Sunday, August 22, 2010

Inger Christensen

Inger Christensen has what I would call a "structural imagination." She--like a few others such as Louis Zukofsky and Ronald Johnson--likes to create elaborate structures, complex verbal cathedrals or temples within which she can place her quiet hymns.

Christensen is a Danish poet, famous in Europe for her experimentations, but like most European poets, unknown here. She died in 2009.

I came across her through a translation of part of her Alphabet in Volume two of Poems for the Millennium edited by Rothenberg and Joris. It struck me as an incredibly beautiful hymn to existence. I went to Amazon and purchased a copy. This is the beginning of the section for the letter L:

life, the air we inhale exists
a lightness in it all, a likeness in it all
an equation, an open and transferable expression
in it all, and as tree after tree foams up in
early summer, a passion, passion in it all

[this from the translation by Susanna Nied, New Directions, 2000]

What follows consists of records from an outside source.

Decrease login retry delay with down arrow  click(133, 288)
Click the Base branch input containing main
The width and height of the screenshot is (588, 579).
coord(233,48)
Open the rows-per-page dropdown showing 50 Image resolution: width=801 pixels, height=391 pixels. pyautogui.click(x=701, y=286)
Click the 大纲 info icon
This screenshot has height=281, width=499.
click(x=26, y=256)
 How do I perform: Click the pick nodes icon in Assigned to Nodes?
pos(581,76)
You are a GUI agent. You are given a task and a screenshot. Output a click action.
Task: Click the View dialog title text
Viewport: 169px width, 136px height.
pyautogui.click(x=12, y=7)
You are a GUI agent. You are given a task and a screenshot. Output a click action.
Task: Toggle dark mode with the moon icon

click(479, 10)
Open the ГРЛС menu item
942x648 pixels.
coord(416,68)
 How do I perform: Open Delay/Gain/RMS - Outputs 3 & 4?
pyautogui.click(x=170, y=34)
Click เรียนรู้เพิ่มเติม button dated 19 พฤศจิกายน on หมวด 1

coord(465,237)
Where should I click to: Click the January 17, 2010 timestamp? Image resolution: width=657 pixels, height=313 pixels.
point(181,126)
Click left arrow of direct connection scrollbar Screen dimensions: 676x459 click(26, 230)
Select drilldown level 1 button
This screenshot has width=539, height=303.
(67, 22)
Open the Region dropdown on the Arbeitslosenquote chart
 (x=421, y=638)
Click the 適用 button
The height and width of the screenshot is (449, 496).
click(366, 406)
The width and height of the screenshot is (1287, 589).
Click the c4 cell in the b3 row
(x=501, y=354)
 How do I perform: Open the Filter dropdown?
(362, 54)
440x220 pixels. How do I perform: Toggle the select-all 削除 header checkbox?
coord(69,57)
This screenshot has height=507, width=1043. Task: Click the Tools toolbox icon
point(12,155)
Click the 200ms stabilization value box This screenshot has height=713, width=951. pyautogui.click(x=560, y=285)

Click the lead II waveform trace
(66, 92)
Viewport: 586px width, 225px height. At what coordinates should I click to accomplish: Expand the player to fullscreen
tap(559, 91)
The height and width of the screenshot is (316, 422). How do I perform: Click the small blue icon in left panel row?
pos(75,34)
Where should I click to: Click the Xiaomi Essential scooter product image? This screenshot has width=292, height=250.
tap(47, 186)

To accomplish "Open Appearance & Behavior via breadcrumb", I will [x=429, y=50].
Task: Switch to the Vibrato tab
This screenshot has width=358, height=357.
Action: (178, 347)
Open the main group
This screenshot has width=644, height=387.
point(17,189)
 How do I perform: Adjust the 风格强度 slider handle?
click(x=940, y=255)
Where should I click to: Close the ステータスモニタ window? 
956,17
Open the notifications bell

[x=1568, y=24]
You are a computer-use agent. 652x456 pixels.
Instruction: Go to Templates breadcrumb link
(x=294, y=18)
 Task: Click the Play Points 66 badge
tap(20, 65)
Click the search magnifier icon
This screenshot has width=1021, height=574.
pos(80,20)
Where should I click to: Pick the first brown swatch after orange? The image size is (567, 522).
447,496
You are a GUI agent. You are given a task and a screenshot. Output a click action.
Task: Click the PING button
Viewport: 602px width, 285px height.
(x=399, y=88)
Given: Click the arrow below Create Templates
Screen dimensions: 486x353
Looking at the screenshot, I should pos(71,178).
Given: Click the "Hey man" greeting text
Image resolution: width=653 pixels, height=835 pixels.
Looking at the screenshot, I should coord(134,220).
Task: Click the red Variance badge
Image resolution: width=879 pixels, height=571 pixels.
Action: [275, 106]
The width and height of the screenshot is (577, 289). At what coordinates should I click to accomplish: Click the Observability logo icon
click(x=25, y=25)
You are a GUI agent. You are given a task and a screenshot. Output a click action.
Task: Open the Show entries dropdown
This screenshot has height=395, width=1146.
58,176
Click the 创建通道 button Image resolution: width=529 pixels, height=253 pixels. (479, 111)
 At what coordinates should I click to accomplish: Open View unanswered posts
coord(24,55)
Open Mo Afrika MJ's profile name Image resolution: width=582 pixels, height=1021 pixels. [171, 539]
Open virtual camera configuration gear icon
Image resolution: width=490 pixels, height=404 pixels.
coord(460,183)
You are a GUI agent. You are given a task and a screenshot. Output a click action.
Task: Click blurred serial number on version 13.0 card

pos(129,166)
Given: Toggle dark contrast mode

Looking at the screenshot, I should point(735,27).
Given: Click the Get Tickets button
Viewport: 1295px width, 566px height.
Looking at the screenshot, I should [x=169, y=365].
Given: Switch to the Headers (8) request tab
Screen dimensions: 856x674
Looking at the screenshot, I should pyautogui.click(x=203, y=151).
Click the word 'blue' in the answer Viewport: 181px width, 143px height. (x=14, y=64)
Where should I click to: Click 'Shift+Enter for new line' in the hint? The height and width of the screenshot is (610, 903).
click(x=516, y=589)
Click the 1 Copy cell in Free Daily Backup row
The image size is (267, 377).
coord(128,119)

Each section of Alphabet keys on a letter A through N. The length of each section is determined by the Fibonacci sequence in which each number is the sum of the two previous numbers. The poem is not only a great hymn to existence, but a plea for existence. As she notes not only trees and kingfishers but, "The atom bomb exists," "the hydrogen bomb exists" as do war and pollution and poverty.

I have also read her it, another massive and complex architecture within which swells a hymn to creation.

It. That's it. That started it. It is. Goes on. Moves. Beyond

[Also translated by Susanna Nied, with an introduction by Anne Carson--in interesting poet and translator in her own right]

I love the "structural imagination" of her poems, the creation of new forms and verbal games. I actually believe such structures enhance and enrich poetry, but that is a discussion for another day. Even more I love the depth of her humanity and her sense of the beauty and mystery in the world around her.